NS: Oh yes, he used to repair many a bit while you were waitin’. I tell you somethin’ what ‘appened, Bob King the son, he was full of devilment. An’ Robbie Wilshire from nex’ to Cassons, ‘e was always comin’ at night when they were goin’ to near give up an’ go in for their supper. An’ so Bob thought he would stop ‘im comin’ that late at night, an’ so when he thought it were gettin’ to t’time when Robbie would be thinkin’ about goin’ ‘ome, Bob slipped out o’ t’workshop an’ he went in t’house an’ got a tablecloth. An’ he went in to t’churchyard and put this over ‘is ‘ead, an’ then ‘e waited while Robbie did turn out, an’ Bob came out o’ t’churchyard. There was a stile an’ he came o’er this stile; but ‘e came out just a shade too soon because if he’d let Robbie get a bit further he would have bolted away, but he shot back an’ in t’Kings’ ‘ouse, an’ they couldn’t get ‘im to go ‘ome. Bob ‘ad to tek ‘im all the way ‘ome. [Laughs] Robbie wouldn’t go.

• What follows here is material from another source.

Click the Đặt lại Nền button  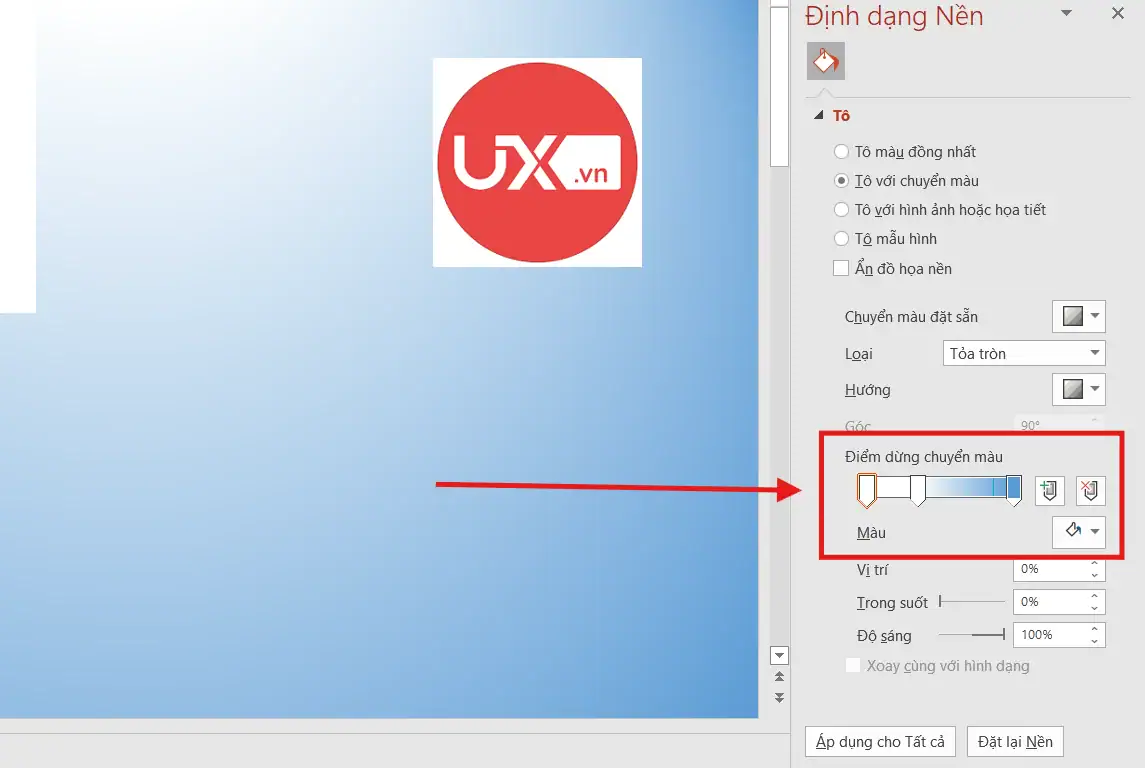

WRM: No. What’s the next farm down the hill from that little farm?

NS: Reeby’s.

WRM: Who lived there?

NS: Well, James Winrey was there first, yer may remember ‘im, an’ then William Hargreaves was there. An’ Willie Hargreaves used to go to see Tom King’s daughter Polly, when Mrs King was dead. He went to see ‘er an’ then ‘e gave up an’ then the two went again a bit, so she got fed up of ‘im. So she wrote a letter an’ told ‘im. He’d either to go right or not at all, the way he was doin’ ‘e was keepin’ other men away. An’ he showed me this letter, did Willie Hargreaves. So she sharpened him up an’ he went right an’ he married ‘er.

WRM: Good heavens.

NS: So there’s all sorts o’ ways o’ doin’.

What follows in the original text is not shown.